Heu vous êtes soit stupide soit manipulateur Bien sûr que les faibles doses sont étudiées en long en large et en travers par des centaines de scientifiques de par le monde entier et depuis des décennies.
Vous croyez que le grandiloquent « 5 cancer supplémentaire pour 100.000 habitants de la CRIIRAD » vient de quoi ????

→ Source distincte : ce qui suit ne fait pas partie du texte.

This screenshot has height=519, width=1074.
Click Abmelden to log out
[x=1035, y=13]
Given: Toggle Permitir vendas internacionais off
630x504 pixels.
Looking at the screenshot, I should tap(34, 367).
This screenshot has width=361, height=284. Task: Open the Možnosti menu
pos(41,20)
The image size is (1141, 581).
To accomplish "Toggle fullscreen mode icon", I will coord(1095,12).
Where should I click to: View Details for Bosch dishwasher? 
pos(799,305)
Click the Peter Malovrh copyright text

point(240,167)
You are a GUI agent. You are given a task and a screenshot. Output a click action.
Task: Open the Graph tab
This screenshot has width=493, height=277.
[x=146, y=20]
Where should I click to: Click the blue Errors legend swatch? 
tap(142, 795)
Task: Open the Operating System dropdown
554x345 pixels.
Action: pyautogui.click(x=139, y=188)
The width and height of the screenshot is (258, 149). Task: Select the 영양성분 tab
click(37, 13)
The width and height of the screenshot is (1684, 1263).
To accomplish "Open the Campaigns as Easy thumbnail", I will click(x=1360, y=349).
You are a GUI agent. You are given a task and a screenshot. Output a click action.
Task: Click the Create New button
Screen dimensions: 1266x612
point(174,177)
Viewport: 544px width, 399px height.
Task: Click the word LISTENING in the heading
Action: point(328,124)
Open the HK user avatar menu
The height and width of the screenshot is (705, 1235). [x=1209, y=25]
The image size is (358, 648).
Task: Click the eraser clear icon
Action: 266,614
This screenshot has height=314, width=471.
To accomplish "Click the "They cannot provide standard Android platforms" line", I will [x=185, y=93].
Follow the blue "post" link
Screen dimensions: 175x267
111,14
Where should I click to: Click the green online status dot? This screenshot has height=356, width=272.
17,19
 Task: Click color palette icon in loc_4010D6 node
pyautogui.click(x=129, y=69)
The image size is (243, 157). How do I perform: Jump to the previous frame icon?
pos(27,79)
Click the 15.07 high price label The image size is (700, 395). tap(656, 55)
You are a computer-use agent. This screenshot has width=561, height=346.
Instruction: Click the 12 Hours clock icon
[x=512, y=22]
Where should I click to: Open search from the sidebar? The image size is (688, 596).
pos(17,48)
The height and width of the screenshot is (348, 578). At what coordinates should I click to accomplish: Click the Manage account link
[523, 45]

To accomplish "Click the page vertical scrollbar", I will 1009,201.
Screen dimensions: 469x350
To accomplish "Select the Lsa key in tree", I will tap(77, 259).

Bien entendu, le Sudiste, je suis persuadé que vous préfèreriez que tout cela soit faux ?
@ Harfang,
L’hypothèse de la dangerosité des faibles doses est une question qui déchire les milieux scientifiques. Le corps se répare facilement et tous les jours, les mutations sont constantes, et sont réparées par les mécanismes cellulaires, ce qui pourrait, et je garde l’hypothèse, conduire à envisager un effet de seuil, qui annule l’effet des radiations. C’est une généralité mais « la dose fait le poison », et il n’y a pas de raison que les radiations en dérogent. L’enjeu est de déterminer cette dose limite, et étalée sur quel intervalle de temps, afin de protéger efficacement les populations et les travailleurs autant qu’il soit possible. C’est une question ouverte, et les normes sont extrêmement restrictives par rapport aux faits scientifiques, par, justement, principe de précaution.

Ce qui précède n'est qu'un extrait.